## Supplied material
------------

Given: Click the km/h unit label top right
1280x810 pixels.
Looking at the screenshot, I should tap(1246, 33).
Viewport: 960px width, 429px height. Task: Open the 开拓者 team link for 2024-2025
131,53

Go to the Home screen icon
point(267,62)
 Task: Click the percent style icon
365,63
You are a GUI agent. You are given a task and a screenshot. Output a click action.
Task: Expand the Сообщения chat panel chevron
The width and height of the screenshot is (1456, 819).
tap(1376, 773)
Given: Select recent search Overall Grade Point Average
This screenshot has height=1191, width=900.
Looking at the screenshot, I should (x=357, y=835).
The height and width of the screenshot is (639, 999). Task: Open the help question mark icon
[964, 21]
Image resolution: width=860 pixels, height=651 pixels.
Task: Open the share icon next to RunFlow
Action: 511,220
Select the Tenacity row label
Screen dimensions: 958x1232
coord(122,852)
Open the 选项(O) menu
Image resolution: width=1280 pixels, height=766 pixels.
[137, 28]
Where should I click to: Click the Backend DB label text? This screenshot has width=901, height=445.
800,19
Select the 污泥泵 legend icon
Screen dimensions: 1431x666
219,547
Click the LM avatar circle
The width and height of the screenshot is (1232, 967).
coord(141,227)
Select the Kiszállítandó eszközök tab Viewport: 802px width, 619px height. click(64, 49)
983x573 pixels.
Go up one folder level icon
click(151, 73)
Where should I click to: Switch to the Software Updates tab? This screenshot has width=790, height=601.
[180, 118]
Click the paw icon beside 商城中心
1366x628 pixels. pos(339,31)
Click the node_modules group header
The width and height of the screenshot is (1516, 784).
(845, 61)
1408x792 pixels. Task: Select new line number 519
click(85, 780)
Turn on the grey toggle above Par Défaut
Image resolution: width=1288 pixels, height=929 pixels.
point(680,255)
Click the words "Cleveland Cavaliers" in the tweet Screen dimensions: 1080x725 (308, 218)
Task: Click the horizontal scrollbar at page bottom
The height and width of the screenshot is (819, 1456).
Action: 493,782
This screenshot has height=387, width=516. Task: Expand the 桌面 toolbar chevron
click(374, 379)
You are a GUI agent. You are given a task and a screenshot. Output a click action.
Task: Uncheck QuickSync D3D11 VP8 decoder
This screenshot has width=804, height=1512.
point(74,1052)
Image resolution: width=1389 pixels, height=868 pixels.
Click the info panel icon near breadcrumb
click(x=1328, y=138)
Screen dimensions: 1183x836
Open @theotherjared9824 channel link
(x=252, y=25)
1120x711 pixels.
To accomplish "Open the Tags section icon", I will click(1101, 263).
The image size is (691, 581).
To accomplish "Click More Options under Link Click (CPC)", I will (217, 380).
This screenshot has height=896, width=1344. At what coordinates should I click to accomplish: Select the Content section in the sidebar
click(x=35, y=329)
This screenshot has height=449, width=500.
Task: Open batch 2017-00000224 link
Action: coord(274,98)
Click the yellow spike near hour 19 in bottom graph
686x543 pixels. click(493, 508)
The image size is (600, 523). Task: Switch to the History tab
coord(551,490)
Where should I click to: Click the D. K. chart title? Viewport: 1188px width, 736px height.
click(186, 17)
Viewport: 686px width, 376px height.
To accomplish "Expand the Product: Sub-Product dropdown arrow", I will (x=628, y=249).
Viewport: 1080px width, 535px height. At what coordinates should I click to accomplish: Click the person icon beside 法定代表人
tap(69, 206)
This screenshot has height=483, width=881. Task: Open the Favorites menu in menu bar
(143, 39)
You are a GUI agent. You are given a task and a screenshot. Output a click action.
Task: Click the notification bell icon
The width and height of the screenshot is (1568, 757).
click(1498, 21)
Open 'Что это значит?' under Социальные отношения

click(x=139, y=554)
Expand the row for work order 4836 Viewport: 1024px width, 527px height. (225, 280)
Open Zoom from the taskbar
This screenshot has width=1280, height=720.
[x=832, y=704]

------------

## What the exercise asks
Swap every occurrence of "Viewport" for "Window" throughout the listing above, and give all lines again with nothing else changed.

## Answer to the exercise
Given: Click the km/h unit label top right
1280x810 pixels.
Looking at the screenshot, I should tap(1246, 33).
Window: 960px width, 429px height. Task: Open the 开拓者 team link for 2024-2025
131,53

Go to the Home screen icon
point(267,62)
 Task: Click the percent style icon
365,63
You are a GUI agent. You are given a task and a screenshot. Output a click action.
Task: Expand the Сообщения chat panel chevron
The width and height of the screenshot is (1456, 819).
tap(1376, 773)
Given: Select recent search Overall Grade Point Average
This screenshot has height=1191, width=900.
Looking at the screenshot, I should (x=357, y=835).
The height and width of the screenshot is (639, 999). Task: Open the help question mark icon
[964, 21]
Image resolution: width=860 pixels, height=651 pixels.
Task: Open the share icon next to RunFlow
Action: 511,220
Select the Tenacity row label
Screen dimensions: 958x1232
coord(122,852)
Open the 选项(O) menu
Image resolution: width=1280 pixels, height=766 pixels.
[137, 28]
Where should I click to: Click the Backend DB label text? This screenshot has width=901, height=445.
800,19
Select the 污泥泵 legend icon
Screen dimensions: 1431x666
219,547
Click the LM avatar circle
The width and height of the screenshot is (1232, 967).
coord(141,227)
Select the Kiszállítandó eszközök tab Window: 802px width, 619px height. click(64, 49)
983x573 pixels.
Go up one folder level icon
click(151, 73)
Where should I click to: Switch to the Software Updates tab? This screenshot has width=790, height=601.
[180, 118]
Click the paw icon beside 商城中心
1366x628 pixels. pos(339,31)
Click the node_modules group header
The width and height of the screenshot is (1516, 784).
(845, 61)
1408x792 pixels. Task: Select new line number 519
click(85, 780)
Turn on the grey toggle above Par Défaut
Image resolution: width=1288 pixels, height=929 pixels.
point(680,255)
Click the words "Cleveland Cavaliers" in the tweet Screen dimensions: 1080x725 (308, 218)
Task: Click the horizontal scrollbar at page bottom
The height and width of the screenshot is (819, 1456).
Action: 493,782
This screenshot has height=387, width=516. Task: Expand the 桌面 toolbar chevron
click(374, 379)
You are a GUI agent. You are given a task and a screenshot. Output a click action.
Task: Uncheck QuickSync D3D11 VP8 decoder
This screenshot has width=804, height=1512.
point(74,1052)
Image resolution: width=1389 pixels, height=868 pixels.
Click the info panel icon near breadcrumb
click(x=1328, y=138)
Screen dimensions: 1183x836
Open @theotherjared9824 channel link
(x=252, y=25)
1120x711 pixels.
To accomplish "Open the Tags section icon", I will click(1101, 263).
The image size is (691, 581).
To accomplish "Click More Options under Link Click (CPC)", I will (217, 380).
This screenshot has height=896, width=1344. At what coordinates should I click to accomplish: Select the Content section in the sidebar
click(x=35, y=329)
This screenshot has height=449, width=500.
Task: Open batch 2017-00000224 link
Action: coord(274,98)
Click the yellow spike near hour 19 in bottom graph
686x543 pixels. click(493, 508)
The image size is (600, 523). Task: Switch to the History tab
coord(551,490)
Where should I click to: Click the D. K. chart title? Window: 1188px width, 736px height.
click(186, 17)
Window: 686px width, 376px height.
To accomplish "Expand the Product: Sub-Product dropdown arrow", I will (x=628, y=249).
Window: 1080px width, 535px height. At what coordinates should I click to accomplish: Click the person icon beside 法定代表人
tap(69, 206)
This screenshot has height=483, width=881. Task: Open the Favorites menu in menu bar
(143, 39)
You are a GUI agent. You are given a task and a screenshot. Output a click action.
Task: Click the notification bell icon
The width and height of the screenshot is (1568, 757).
click(1498, 21)
Open 'Что это значит?' under Социальные отношения

click(x=139, y=554)
Expand the row for work order 4836 Window: 1024px width, 527px height. (225, 280)
Open Zoom from the taskbar
This screenshot has width=1280, height=720.
[x=832, y=704]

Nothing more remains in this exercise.